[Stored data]

· · · ·

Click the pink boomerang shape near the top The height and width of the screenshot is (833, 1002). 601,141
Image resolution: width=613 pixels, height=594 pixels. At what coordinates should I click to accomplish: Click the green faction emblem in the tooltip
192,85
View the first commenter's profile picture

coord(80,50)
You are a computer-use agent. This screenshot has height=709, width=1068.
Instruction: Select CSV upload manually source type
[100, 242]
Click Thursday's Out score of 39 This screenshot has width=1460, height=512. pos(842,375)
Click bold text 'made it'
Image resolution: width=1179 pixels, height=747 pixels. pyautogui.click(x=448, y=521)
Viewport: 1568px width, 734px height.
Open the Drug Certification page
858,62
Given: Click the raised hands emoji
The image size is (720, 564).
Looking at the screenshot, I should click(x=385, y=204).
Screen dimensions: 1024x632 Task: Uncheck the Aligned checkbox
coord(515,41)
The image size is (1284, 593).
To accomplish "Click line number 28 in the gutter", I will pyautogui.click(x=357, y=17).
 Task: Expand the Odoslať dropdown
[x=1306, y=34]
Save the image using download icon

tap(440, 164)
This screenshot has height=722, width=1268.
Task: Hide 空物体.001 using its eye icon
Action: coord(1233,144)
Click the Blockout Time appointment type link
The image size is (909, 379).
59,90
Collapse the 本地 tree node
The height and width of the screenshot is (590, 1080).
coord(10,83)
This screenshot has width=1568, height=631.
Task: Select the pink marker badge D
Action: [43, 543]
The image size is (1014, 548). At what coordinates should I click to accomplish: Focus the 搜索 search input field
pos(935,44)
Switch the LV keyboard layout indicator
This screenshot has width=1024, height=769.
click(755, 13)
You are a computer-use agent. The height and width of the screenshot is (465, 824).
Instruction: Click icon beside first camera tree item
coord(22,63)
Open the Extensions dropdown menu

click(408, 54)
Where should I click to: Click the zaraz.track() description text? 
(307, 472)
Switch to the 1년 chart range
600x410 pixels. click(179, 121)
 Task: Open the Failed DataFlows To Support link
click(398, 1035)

· · · ·

**WHAT YOU HAVE TO DO:**
Whenever a line includes the word "computer", pull it out of the entries.

**RESULT OF THE EXERCISE:**
You are a computer-use agent. This screenshot has height=709, width=1068.
You are a computer-use agent. The height and width of the screenshot is (465, 824).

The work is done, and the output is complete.